[Opening SUPPLIED DATA section]

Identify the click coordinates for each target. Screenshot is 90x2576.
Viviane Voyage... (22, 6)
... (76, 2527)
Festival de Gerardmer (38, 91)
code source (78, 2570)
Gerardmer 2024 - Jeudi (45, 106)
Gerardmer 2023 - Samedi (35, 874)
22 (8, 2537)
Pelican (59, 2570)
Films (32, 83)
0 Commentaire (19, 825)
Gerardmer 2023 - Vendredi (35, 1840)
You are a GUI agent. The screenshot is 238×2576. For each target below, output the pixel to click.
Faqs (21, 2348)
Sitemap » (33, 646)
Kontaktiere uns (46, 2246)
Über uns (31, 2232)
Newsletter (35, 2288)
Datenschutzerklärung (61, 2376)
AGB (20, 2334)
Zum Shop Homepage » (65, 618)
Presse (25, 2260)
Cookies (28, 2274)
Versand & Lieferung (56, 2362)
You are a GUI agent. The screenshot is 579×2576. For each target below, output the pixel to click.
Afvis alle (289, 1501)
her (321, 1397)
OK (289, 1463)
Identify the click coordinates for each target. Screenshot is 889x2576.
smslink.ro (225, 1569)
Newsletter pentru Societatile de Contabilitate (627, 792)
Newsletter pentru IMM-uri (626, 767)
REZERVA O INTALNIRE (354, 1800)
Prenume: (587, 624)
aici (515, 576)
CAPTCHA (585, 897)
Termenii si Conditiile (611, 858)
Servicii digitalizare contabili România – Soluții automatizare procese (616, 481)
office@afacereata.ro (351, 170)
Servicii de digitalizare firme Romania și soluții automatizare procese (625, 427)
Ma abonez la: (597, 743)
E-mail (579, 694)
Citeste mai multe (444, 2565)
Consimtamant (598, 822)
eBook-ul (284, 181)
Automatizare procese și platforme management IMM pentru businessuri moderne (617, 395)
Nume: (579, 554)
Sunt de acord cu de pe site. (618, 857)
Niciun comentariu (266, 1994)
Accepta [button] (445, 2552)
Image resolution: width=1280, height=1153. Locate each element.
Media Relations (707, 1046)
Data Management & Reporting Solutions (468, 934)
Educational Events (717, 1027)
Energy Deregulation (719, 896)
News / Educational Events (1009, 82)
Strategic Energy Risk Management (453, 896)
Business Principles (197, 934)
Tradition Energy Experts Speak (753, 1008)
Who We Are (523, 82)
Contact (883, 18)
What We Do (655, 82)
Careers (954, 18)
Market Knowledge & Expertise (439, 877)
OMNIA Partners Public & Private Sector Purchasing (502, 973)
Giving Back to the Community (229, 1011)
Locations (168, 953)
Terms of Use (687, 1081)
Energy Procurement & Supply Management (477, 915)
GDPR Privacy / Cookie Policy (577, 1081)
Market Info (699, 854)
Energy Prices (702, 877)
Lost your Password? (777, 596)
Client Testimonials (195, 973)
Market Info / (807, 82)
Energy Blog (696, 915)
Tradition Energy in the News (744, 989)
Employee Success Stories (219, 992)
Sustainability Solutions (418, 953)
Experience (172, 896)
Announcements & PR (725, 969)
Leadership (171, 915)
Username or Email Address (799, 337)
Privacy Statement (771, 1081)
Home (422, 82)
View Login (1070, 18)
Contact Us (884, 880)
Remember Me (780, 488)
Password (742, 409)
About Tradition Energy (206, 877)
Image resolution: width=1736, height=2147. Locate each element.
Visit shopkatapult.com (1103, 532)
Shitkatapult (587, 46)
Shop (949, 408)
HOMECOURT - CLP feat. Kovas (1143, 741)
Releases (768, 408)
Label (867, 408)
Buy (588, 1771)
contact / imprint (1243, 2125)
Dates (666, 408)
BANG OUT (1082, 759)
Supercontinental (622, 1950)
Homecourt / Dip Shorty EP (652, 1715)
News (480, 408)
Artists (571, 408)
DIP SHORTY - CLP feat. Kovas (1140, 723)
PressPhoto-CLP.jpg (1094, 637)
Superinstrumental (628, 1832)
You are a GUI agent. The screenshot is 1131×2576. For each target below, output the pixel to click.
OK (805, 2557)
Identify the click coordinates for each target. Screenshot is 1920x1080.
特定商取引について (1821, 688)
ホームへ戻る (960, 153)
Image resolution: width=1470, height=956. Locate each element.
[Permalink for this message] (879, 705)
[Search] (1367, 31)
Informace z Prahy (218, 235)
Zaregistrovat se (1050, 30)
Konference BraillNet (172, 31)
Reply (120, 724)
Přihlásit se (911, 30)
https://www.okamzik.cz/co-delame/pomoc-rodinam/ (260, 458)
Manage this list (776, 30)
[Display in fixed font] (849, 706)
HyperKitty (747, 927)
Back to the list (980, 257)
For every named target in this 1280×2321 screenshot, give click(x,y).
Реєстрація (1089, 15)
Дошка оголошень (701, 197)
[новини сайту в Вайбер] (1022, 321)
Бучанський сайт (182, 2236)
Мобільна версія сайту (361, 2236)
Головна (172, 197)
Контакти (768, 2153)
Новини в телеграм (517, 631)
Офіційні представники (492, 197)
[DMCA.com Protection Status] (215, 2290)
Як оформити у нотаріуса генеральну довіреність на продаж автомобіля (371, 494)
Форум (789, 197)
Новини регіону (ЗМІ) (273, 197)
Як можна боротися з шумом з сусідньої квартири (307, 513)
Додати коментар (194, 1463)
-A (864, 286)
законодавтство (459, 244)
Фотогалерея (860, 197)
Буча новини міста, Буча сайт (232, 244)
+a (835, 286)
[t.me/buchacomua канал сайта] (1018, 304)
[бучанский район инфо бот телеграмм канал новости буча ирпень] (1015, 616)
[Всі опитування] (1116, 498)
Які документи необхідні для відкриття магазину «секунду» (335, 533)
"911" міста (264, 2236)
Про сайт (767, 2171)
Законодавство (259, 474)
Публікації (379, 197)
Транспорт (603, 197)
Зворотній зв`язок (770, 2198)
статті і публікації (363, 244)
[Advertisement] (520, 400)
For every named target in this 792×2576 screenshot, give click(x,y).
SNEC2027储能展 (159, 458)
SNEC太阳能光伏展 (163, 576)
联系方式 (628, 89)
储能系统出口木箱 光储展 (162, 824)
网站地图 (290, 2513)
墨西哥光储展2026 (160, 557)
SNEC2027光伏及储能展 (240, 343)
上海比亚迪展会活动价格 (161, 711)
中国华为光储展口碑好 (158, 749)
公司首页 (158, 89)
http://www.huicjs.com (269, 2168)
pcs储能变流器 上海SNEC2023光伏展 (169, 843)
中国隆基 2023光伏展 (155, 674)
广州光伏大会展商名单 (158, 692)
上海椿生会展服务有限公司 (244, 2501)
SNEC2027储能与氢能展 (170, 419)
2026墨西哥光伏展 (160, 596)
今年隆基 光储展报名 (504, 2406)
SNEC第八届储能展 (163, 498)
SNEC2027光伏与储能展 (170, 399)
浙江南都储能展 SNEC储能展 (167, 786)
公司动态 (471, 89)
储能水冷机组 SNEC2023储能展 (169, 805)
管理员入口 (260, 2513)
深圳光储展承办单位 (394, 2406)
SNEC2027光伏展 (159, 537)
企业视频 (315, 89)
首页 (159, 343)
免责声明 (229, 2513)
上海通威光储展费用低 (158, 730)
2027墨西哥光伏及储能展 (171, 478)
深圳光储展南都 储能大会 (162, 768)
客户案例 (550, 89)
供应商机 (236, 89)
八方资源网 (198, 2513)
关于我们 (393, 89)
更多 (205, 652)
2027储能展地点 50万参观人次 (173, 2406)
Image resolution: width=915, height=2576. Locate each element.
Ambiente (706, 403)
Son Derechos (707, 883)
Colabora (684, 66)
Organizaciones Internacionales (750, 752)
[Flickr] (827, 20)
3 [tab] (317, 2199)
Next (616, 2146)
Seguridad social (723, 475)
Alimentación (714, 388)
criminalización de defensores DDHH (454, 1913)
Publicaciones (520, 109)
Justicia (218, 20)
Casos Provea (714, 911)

[Closing SUPPLIED DATA section]

WORK TO BE COMPLETED:
Could you restate the records above word for word?

YOUR RESPONSE:
Identify the click coordinates for each target. Screenshot is 90x2576.
Viviane Voyage... (22, 6)
... (76, 2527)
Festival de Gerardmer (38, 91)
code source (78, 2570)
Gerardmer 2024 - Jeudi (45, 106)
Gerardmer 2023 - Samedi (35, 874)
22 (8, 2537)
Pelican (59, 2570)
Films (32, 83)
0 Commentaire (19, 825)
Gerardmer 2023 - Vendredi (35, 1840)
You are a GUI agent. The screenshot is 238×2576. For each target below, output the pixel to click.
Faqs (21, 2348)
Sitemap » (33, 646)
Kontaktiere uns (46, 2246)
Über uns (31, 2232)
Newsletter (35, 2288)
Datenschutzerklärung (61, 2376)
AGB (20, 2334)
Zum Shop Homepage » (65, 618)
Presse (25, 2260)
Cookies (28, 2274)
Versand & Lieferung (56, 2362)
You are a GUI agent. The screenshot is 579×2576. For each target below, output the pixel to click.
Afvis alle (289, 1501)
her (321, 1397)
OK (289, 1463)
Identify the click coordinates for each target. Screenshot is 889x2576.
smslink.ro (225, 1569)
Newsletter pentru Societatile de Contabilitate (627, 792)
Newsletter pentru IMM-uri (626, 767)
REZERVA O INTALNIRE (354, 1800)
Prenume: (587, 624)
aici (515, 576)
CAPTCHA (585, 897)
Termenii si Conditiile (611, 858)
Servicii digitalizare contabili România – Soluții automatizare procese (616, 481)
office@afacereata.ro (351, 170)
Servicii de digitalizare firme Romania și soluții automatizare procese (625, 427)
Ma abonez la: (597, 743)
E-mail (579, 694)
Citeste mai multe (444, 2565)
Consimtamant (598, 822)
eBook-ul (284, 181)
Automatizare procese și platforme management IMM pentru businessuri moderne (617, 395)
Nume: (579, 554)
Sunt de acord cu de pe site. (618, 857)
Niciun comentariu (266, 1994)
Accepta [button] (445, 2552)
Image resolution: width=1280, height=1153. Locate each element.
Media Relations (707, 1046)
Data Management & Reporting Solutions (468, 934)
Educational Events (717, 1027)
Energy Deregulation (719, 896)
News / Educational Events (1009, 82)
Strategic Energy Risk Management (453, 896)
Business Principles (197, 934)
Tradition Energy Experts Speak (753, 1008)
Who We Are (523, 82)
Contact (883, 18)
What We Do (655, 82)
Careers (954, 18)
Market Knowledge & Expertise (439, 877)
OMNIA Partners Public & Private Sector Purchasing (502, 973)
Giving Back to the Community (229, 1011)
Locations (168, 953)
Terms of Use (687, 1081)
Energy Procurement & Supply Management (477, 915)
GDPR Privacy / Cookie Policy (577, 1081)
Market Info (699, 854)
Energy Prices (702, 877)
Lost your Password? (777, 596)
Client Testimonials (195, 973)
Market Info / (807, 82)
Energy Blog (696, 915)
Tradition Energy in the News (744, 989)
Employee Success Stories (219, 992)
Sustainability Solutions (418, 953)
Experience (172, 896)
Announcements & PR (725, 969)
Leadership (171, 915)
Username or Email Address (799, 337)
Privacy Statement (771, 1081)
Home (422, 82)
View Login (1070, 18)
Contact Us (884, 880)
Remember Me (780, 488)
Password (742, 409)
About Tradition Energy (206, 877)
Image resolution: width=1736, height=2147. Locate each element.
Visit shopkatapult.com (1103, 532)
Shitkatapult (587, 46)
Shop (949, 408)
HOMECOURT - CLP feat. Kovas (1143, 741)
Releases (768, 408)
Label (867, 408)
Buy (588, 1771)
contact / imprint (1243, 2125)
Dates (666, 408)
BANG OUT (1082, 759)
Supercontinental (622, 1950)
Homecourt / Dip Shorty EP (652, 1715)
News (480, 408)
Artists (571, 408)
DIP SHORTY - CLP feat. Kovas (1140, 723)
PressPhoto-CLP.jpg (1094, 637)
Superinstrumental (628, 1832)
You are a GUI agent. The screenshot is 1131×2576. For each target below, output the pixel to click.
OK (805, 2557)
Identify the click coordinates for each target. Screenshot is 1920x1080.
特定商取引について (1821, 688)
ホームへ戻る (960, 153)
Image resolution: width=1470, height=956. Locate each element.
[Permalink for this message] (879, 705)
[Search] (1367, 31)
Informace z Prahy (218, 235)
Zaregistrovat se (1050, 30)
Konference BraillNet (172, 31)
Reply (120, 724)
Přihlásit se (911, 30)
https://www.okamzik.cz/co-delame/pomoc-rodinam/ (260, 458)
Manage this list (776, 30)
[Display in fixed font] (849, 706)
HyperKitty (747, 927)
Back to the list (980, 257)
For every named target in this 1280×2321 screenshot, give click(x,y).
Реєстрація (1089, 15)
Дошка оголошень (701, 197)
[новини сайту в Вайбер] (1022, 321)
Бучанський сайт (182, 2236)
Мобільна версія сайту (361, 2236)
Головна (172, 197)
Контакти (768, 2153)
Новини в телеграм (517, 631)
Офіційні представники (492, 197)
[DMCA.com Protection Status] (215, 2290)
Як оформити у нотаріуса генеральну довіреність на продаж автомобіля (371, 494)
Форум (789, 197)
Новини регіону (ЗМІ) (273, 197)
Як можна боротися з шумом з сусідньої квартири (307, 513)
Додати коментар (194, 1463)
-A (864, 286)
законодавтство (459, 244)
Фотогалерея (860, 197)
Буча новини міста, Буча сайт (232, 244)
+a (835, 286)
[t.me/buchacomua канал сайта] (1018, 304)
[бучанский район инфо бот телеграмм канал новости буча ирпень] (1015, 616)
[Всі опитування] (1116, 498)
Які документи необхідні для відкриття магазину «секунду» (335, 533)
"911" міста (264, 2236)
Про сайт (767, 2171)
Законодавство (259, 474)
Публікації (379, 197)
Транспорт (603, 197)
Зворотній зв`язок (770, 2198)
статті і публікації (363, 244)
[Advertisement] (520, 400)
For every named target in this 792×2576 screenshot, give click(x,y).
SNEC2027储能展 (159, 458)
SNEC太阳能光伏展 (163, 576)
联系方式 (628, 89)
储能系统出口木箱 光储展 (162, 824)
网站地图 (290, 2513)
墨西哥光储展2026 (160, 557)
SNEC2027光伏及储能展 (240, 343)
上海比亚迪展会活动价格 (161, 711)
中国华为光储展口碑好 (158, 749)
公司首页 (158, 89)
http://www.huicjs.com (269, 2168)
pcs储能变流器 上海SNEC2023光伏展 (169, 843)
中国隆基 2023光伏展 (155, 674)
广州光伏大会展商名单 (158, 692)
上海椿生会展服务有限公司 (244, 2501)
SNEC2027储能与氢能展 (170, 419)
2026墨西哥光伏展 (160, 596)
今年隆基 光储展报名 (504, 2406)
SNEC第八届储能展 (163, 498)
SNEC2027光伏与储能展 (170, 399)
浙江南都储能展 SNEC储能展 (167, 786)
公司动态 (471, 89)
储能水冷机组 SNEC2023储能展 (169, 805)
管理员入口 (260, 2513)
深圳光储展承办单位 (394, 2406)
SNEC2027光伏展 (159, 537)
企业视频 (315, 89)
首页 (159, 343)
免责声明 (229, 2513)
上海通威光储展费用低 (158, 730)
2027墨西哥光伏及储能展 (171, 478)
深圳光储展南都 储能大会 (162, 768)
客户案例 (550, 89)
供应商机 (236, 89)
八方资源网 (198, 2513)
关于我们 (393, 89)
更多 (205, 652)
2027储能展地点 50万参观人次 (173, 2406)
Image resolution: width=915, height=2576. Locate each element.
Ambiente (706, 403)
Son Derechos (707, 883)
Colabora (684, 66)
Organizaciones Internacionales (750, 752)
[Flickr] (827, 20)
3 [tab] (317, 2199)
Next (616, 2146)
Seguridad social (723, 475)
Alimentación (714, 388)
criminalización de defensores DDHH (454, 1913)
Publicaciones (520, 109)
Justicia (218, 20)
Casos Provea (714, 911)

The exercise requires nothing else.